Recenzja filmu

Pan Long (2017)
SABU
Chen Chang
Shô Aoyagi

Tao killera

Kolejne style opowiadania rodzą się tu i umierają niczym w kole samsary. Najpierw gangsterskie porachunki z fruwającymi w powietrzu obciętymi palcami, potem ciepła komedyjka o lokalnej wspólnocie
Gotowanie i zabijanie, dwa filary japońskiej kultury. W "Mr. Longu" mafijny killer równie sprawnie szlachtuje kolejnych gangsterów, co kroi pora przed wrzuceniem go na patelnię. Mistrz noża pozostaje mistrzem noża, niezależnie od zastosowania –jedno gładko przechodzi tu w drugie. Jak w symbolu Yin i Yang, gdzie czerń i biel są niby oddzielone, a jednak w białym polu widnieje czarna kropeczka, a w czarnym polu – biała. Benjamin Hoff pisał kiedyś książki popularyzatorskie o Kubusiu Puchatku i Prosiaczku, którzy tłumaczyli zachodniemu odbiorcy meandry filozofii Wschodu. Film w reżyserii Sabu nie jest żadnym popwykładem z taoizmu, ale czyni podobny – z pozoru absurdalny – przeskok między dwoma porządkami. Spokojnie można by nadać mu nawiązujący do Hoffa zastępczy tytuł: było już "Tao Puchatka" pora na "Tao killera". 

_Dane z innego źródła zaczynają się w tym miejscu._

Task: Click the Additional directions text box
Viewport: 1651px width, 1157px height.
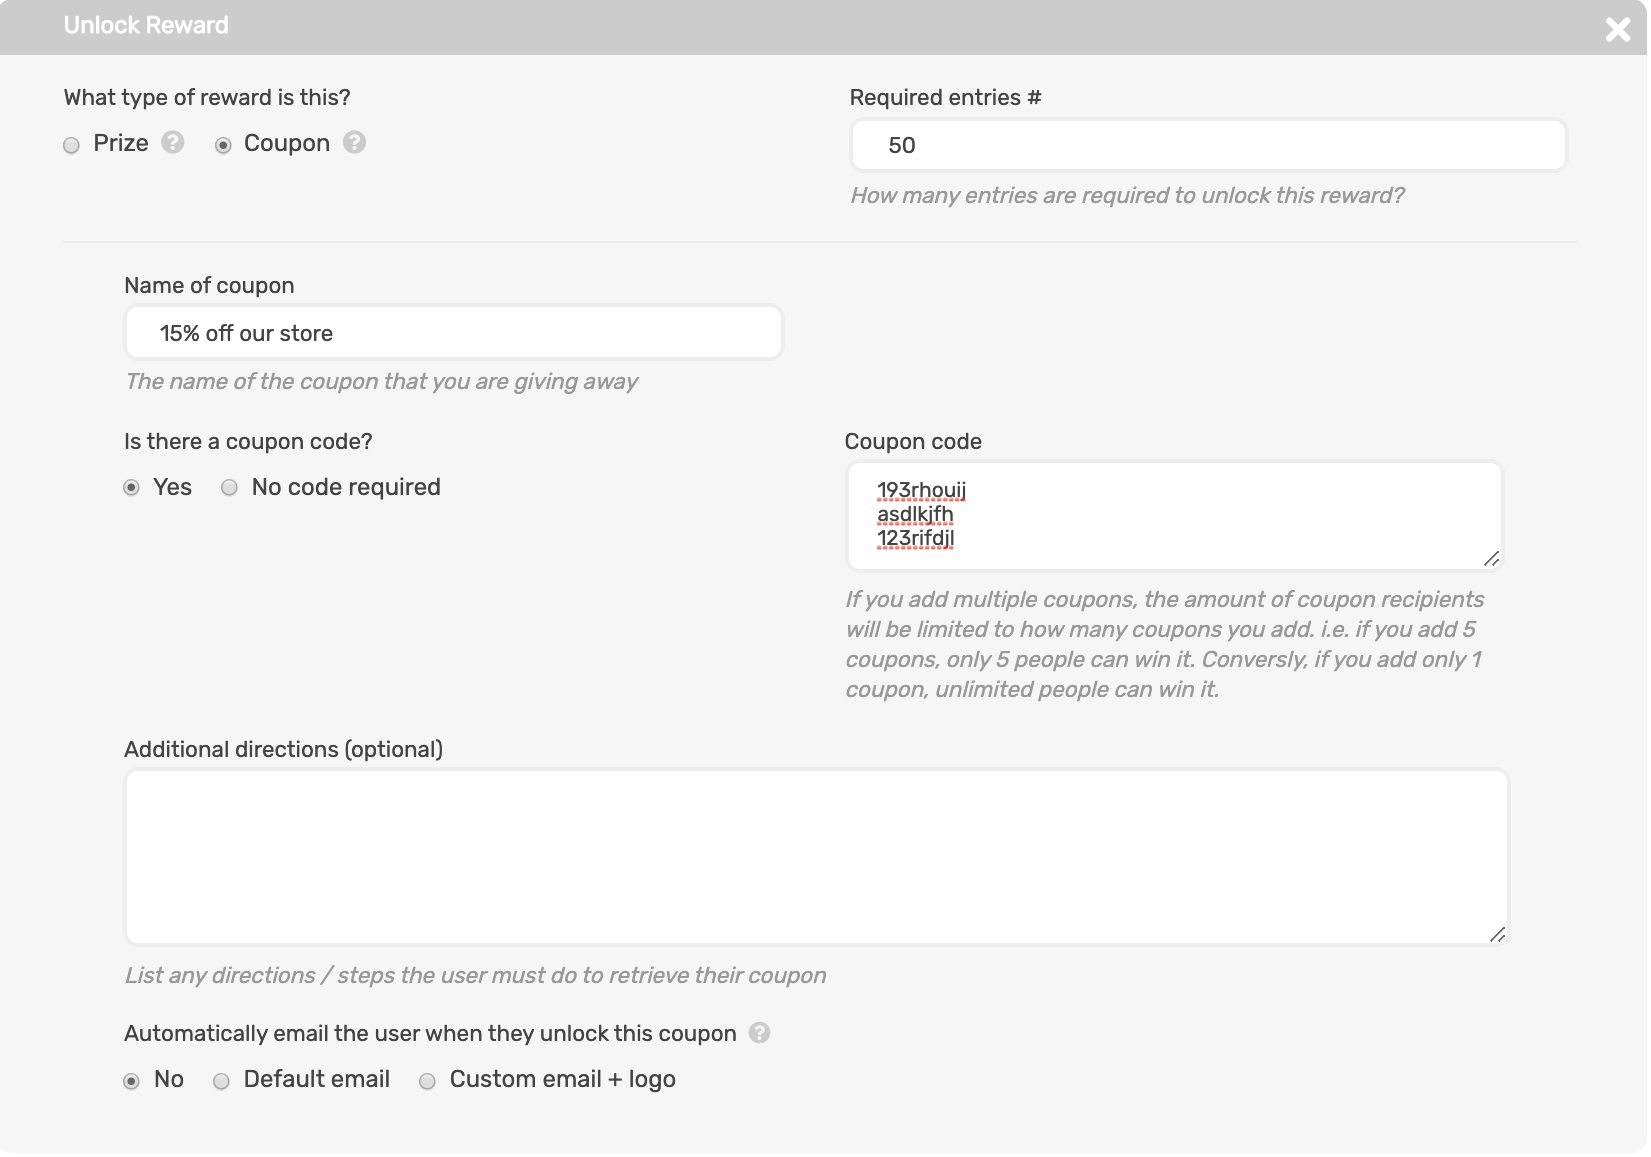Action: (x=815, y=857)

Rzut oka na filmografię Sabu skłania do prostego wniosku: oto kolejny z japońskich "wariatów" w typie Siona Sono czy Takashiego Miikego (Sabu zresztą grał w jego "Ichim Zabójcy"). Mniejsza o niuanse różnic między poszczególnymi autorskimi stylami – trzech panów łączy podobny rodzaj twórczej dezynwoltury oraz podobna słabość do synkretyzmu, myślowego i stylistycznego. Oczywiście, obecność swobodnych przeskoków między powagą a żartem, między humorem a terrorem, to jedna z głównych cech różniących po prostu estetykę wschodnią od zachodniej. Miike, Sono i Sabu uczynili jednak z tego chwytu naczelną zasadę swoich prywatnych poetyk. Dlatego w filmach Sabu na fundamencie kina gangsterskiego zazwyczaj nadbudowywane są kolejne gatunkowe piętra. Podobnie tym razem.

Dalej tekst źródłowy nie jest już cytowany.